■ Work to do ■
Rewrite the rows from the line containing "guarantee (634, 503)" through the line containing "prerequisites (458, 360)", replacing "midpoint" with "center point" and leaving everything else unchanged.

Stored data
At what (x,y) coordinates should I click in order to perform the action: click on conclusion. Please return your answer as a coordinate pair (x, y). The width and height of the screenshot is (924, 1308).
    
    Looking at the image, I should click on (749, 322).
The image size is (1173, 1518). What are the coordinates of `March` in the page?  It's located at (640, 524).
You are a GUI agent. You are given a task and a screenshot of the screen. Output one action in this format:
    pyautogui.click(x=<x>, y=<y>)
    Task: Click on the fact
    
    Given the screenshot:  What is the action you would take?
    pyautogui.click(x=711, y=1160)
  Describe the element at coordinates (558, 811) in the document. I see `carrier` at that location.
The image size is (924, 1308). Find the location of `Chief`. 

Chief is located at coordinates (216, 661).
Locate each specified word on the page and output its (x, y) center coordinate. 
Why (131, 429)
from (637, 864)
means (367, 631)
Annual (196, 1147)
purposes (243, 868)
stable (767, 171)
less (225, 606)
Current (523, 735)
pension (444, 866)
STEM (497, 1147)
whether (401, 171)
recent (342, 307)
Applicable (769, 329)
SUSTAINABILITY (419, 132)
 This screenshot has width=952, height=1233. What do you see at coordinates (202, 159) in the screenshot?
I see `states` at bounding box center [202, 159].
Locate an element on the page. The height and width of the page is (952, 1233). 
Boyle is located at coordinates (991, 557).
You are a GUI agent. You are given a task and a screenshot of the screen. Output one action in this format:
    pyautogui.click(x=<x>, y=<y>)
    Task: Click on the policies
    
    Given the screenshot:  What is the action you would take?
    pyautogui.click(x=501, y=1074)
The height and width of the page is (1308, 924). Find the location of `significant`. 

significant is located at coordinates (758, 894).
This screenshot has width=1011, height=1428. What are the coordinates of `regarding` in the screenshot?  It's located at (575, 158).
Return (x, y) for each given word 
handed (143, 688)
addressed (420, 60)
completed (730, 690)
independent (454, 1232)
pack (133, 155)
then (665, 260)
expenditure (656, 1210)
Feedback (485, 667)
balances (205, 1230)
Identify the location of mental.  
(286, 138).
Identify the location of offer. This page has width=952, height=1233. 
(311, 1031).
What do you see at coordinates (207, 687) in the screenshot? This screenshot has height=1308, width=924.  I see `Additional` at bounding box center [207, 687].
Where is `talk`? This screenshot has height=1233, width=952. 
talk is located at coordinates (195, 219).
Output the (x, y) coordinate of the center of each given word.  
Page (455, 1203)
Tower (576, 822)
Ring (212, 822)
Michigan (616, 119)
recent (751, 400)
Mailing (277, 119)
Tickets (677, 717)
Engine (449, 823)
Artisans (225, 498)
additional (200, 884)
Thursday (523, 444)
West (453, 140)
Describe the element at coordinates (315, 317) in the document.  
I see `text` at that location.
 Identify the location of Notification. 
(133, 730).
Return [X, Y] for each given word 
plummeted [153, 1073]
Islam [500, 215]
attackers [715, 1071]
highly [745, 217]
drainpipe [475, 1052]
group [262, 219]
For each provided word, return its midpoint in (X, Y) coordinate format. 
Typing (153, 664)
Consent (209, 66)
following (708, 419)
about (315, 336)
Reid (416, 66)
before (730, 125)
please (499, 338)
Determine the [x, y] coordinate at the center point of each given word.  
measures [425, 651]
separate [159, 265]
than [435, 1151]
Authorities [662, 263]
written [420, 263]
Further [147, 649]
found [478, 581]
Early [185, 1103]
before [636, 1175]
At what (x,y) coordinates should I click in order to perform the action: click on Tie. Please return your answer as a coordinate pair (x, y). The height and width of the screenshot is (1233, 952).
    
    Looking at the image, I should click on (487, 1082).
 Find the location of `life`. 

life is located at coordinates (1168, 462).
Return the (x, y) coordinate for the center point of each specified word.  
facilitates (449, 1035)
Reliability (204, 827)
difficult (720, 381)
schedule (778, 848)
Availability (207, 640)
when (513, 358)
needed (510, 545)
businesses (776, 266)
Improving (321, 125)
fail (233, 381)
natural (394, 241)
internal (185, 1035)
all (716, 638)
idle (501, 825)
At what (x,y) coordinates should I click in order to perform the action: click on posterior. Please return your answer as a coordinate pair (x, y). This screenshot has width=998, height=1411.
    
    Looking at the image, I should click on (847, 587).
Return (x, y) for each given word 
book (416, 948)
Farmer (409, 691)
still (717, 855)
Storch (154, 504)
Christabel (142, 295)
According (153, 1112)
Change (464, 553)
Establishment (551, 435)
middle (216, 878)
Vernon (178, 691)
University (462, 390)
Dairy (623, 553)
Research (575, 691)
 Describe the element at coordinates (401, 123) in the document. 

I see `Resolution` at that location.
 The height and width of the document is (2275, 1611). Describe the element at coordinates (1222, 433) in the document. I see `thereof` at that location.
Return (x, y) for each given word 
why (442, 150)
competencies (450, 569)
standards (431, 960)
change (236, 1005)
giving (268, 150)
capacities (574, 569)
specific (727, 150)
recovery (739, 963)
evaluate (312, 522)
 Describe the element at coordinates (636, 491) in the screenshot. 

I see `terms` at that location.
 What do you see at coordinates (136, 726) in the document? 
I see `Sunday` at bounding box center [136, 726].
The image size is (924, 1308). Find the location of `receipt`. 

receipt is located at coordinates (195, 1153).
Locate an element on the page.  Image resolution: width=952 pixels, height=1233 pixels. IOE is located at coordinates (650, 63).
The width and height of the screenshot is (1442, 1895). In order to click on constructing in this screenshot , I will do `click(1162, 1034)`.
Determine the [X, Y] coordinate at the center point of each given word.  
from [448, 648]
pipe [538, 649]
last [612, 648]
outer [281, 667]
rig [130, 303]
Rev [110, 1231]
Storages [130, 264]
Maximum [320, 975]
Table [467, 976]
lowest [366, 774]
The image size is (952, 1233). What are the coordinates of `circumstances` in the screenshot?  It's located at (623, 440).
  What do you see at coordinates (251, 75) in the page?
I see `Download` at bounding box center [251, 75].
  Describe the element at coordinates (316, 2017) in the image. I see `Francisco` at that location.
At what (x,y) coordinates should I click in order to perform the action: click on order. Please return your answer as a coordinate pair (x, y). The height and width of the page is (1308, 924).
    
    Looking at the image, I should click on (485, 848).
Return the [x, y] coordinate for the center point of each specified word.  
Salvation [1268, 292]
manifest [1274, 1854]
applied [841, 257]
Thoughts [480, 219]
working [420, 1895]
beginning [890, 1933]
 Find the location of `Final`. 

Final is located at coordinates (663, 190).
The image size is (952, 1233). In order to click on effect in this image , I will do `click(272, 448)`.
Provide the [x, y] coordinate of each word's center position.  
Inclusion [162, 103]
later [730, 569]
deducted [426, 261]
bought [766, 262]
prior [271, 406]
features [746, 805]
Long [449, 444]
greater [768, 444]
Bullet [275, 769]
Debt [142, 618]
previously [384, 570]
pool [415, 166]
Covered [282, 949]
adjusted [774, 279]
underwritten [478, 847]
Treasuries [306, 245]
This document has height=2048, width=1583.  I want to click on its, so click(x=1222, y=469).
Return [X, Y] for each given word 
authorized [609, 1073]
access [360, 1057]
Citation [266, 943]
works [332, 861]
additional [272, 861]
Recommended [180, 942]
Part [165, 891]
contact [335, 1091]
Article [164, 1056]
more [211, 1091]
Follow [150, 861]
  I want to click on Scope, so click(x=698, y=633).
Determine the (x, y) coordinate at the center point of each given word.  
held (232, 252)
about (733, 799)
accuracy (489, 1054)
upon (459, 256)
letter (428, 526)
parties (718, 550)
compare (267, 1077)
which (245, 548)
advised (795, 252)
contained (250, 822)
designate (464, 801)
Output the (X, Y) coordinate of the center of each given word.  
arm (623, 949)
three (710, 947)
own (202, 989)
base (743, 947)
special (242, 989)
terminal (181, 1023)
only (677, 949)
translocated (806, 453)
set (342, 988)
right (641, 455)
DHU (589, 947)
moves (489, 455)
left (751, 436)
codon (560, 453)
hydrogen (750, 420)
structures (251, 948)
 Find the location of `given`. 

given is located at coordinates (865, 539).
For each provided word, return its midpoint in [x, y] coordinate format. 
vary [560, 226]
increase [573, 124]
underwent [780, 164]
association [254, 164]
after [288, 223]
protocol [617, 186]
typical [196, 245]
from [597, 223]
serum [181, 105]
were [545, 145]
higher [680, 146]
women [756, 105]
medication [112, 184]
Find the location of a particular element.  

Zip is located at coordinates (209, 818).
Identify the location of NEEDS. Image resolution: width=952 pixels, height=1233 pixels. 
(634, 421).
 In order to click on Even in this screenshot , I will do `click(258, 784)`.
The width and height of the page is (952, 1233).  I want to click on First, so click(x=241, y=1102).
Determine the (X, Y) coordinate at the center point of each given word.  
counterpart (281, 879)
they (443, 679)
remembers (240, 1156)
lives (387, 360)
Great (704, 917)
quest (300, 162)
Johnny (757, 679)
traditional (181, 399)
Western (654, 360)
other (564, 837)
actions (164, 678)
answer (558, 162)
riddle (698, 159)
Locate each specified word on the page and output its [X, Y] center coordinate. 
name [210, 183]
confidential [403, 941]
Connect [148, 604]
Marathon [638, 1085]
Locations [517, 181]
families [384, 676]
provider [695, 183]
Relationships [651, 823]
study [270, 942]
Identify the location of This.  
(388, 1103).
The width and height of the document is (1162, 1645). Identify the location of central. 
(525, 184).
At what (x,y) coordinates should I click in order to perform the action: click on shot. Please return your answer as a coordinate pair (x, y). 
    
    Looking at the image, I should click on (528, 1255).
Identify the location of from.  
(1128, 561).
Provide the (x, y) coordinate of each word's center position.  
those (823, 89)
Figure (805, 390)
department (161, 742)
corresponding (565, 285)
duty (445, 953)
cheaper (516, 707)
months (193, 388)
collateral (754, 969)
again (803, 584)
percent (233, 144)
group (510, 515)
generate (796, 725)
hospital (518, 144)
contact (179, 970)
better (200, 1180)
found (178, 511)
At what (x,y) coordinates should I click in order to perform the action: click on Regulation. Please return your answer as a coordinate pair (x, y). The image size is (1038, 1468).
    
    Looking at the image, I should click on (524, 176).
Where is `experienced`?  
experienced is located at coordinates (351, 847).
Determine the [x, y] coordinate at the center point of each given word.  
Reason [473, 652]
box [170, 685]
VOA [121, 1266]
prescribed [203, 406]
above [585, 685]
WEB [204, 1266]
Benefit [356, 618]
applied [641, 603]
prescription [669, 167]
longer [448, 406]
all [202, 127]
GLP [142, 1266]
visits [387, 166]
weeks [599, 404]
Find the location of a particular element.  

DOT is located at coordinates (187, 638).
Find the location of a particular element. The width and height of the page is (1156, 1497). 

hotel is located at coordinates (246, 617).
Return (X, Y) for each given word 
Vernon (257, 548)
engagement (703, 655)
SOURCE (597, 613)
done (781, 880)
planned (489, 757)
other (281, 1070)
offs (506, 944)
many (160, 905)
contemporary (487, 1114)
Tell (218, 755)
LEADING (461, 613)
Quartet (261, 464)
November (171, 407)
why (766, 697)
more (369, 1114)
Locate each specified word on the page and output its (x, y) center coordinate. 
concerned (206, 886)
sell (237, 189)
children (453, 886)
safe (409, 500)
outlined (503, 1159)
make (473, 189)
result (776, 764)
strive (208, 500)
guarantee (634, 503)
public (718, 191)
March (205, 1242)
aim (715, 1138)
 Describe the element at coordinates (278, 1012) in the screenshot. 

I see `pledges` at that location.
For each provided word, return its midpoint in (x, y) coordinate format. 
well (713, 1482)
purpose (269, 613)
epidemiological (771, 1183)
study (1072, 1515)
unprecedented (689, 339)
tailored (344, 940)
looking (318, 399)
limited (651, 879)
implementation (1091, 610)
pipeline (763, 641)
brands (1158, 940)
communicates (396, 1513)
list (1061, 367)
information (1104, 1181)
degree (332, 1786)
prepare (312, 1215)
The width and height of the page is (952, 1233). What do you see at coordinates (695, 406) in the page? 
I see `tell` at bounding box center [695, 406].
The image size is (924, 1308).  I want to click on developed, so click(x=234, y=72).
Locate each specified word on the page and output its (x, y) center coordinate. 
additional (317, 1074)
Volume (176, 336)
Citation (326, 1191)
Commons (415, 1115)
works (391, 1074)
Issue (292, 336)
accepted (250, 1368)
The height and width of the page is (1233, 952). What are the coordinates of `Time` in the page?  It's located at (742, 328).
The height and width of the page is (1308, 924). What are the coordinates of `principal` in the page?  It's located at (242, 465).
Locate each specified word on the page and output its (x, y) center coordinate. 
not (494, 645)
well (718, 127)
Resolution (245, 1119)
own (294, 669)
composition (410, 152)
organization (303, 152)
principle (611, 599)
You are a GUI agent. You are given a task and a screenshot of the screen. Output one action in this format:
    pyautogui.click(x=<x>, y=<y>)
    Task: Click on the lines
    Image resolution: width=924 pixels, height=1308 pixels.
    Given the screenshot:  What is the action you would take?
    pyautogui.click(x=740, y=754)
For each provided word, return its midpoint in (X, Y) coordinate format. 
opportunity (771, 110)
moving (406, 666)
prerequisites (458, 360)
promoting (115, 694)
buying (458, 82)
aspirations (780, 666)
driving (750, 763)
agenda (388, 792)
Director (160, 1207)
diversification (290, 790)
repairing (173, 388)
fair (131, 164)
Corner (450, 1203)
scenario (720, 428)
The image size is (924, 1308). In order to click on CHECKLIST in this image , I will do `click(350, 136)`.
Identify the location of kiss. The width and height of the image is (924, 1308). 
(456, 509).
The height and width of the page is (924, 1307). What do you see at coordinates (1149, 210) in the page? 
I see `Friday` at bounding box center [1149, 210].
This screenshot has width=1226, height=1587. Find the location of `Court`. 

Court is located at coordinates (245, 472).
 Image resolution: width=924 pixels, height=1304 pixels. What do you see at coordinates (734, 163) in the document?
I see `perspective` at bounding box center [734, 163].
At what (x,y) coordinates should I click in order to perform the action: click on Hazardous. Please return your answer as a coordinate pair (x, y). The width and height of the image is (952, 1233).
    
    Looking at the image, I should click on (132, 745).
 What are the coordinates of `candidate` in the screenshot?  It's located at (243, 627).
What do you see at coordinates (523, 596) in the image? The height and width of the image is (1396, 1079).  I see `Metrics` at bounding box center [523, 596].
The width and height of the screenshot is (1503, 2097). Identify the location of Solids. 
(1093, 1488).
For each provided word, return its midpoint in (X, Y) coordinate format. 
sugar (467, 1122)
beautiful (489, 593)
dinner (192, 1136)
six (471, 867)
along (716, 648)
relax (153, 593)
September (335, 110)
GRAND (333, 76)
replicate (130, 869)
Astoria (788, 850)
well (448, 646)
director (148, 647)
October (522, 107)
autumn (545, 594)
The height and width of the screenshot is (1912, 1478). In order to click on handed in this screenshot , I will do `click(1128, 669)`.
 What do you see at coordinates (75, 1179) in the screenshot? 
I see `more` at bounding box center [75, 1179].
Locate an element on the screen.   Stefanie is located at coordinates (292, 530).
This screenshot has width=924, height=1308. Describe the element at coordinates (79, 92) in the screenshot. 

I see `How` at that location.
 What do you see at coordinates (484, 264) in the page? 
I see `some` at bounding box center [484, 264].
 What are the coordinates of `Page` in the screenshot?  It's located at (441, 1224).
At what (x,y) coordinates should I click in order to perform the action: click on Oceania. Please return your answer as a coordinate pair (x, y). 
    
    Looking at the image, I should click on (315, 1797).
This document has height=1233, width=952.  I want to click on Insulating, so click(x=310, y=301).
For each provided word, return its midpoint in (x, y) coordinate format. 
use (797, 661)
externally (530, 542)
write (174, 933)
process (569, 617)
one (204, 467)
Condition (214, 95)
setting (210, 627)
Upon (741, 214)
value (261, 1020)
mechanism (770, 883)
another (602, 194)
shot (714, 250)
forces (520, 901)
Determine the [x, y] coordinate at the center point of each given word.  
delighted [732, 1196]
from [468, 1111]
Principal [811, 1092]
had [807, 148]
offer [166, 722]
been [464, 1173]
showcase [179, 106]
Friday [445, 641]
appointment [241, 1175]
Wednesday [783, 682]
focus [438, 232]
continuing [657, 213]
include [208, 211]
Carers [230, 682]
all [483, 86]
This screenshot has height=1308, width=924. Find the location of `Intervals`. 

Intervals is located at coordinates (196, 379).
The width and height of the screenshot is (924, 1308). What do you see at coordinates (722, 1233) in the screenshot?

■ Task output ■
guarantee (634, 503)
public (718, 191)
March (205, 1242)
aim (715, 1138)
 Describe the element at coordinates (278, 1012) in the screenshot. 

I see `pledges` at that location.
For each provided word, return its center point in (x, y) coordinate format. 
well (713, 1482)
purpose (269, 613)
epidemiological (771, 1183)
study (1072, 1515)
unprecedented (689, 339)
tailored (344, 940)
looking (318, 399)
limited (651, 879)
implementation (1091, 610)
pipeline (763, 641)
brands (1158, 940)
communicates (396, 1513)
list (1061, 367)
information (1104, 1181)
degree (332, 1786)
prepare (312, 1215)
The width and height of the page is (952, 1233). What do you see at coordinates (695, 406) in the page? 
I see `tell` at bounding box center [695, 406].
The image size is (924, 1308).  I want to click on developed, so click(x=234, y=72).
Locate each specified word on the page and output its (x, y) center coordinate. 
additional (317, 1074)
Volume (176, 336)
Citation (326, 1191)
Commons (415, 1115)
works (391, 1074)
Issue (292, 336)
accepted (250, 1368)
The height and width of the page is (1233, 952). What are the coordinates of `Time` in the page?  It's located at (742, 328).
The height and width of the page is (1308, 924). What are the coordinates of `principal` in the page?  It's located at (242, 465).
Locate each specified word on the page and output its (x, y) center coordinate. 
not (494, 645)
well (718, 127)
Resolution (245, 1119)
own (294, 669)
composition (410, 152)
organization (303, 152)
principle (611, 599)
You are a GUI agent. You are given a task and a screenshot of the screen. Output one action in this format:
    pyautogui.click(x=<x>, y=<y>)
    Task: Click on the lines
    Image resolution: width=924 pixels, height=1308 pixels.
    Given the screenshot:  What is the action you would take?
    pyautogui.click(x=740, y=754)
For each provided word, return its center point in (X, Y) coordinate format. 
opportunity (771, 110)
moving (406, 666)
prerequisites (458, 360)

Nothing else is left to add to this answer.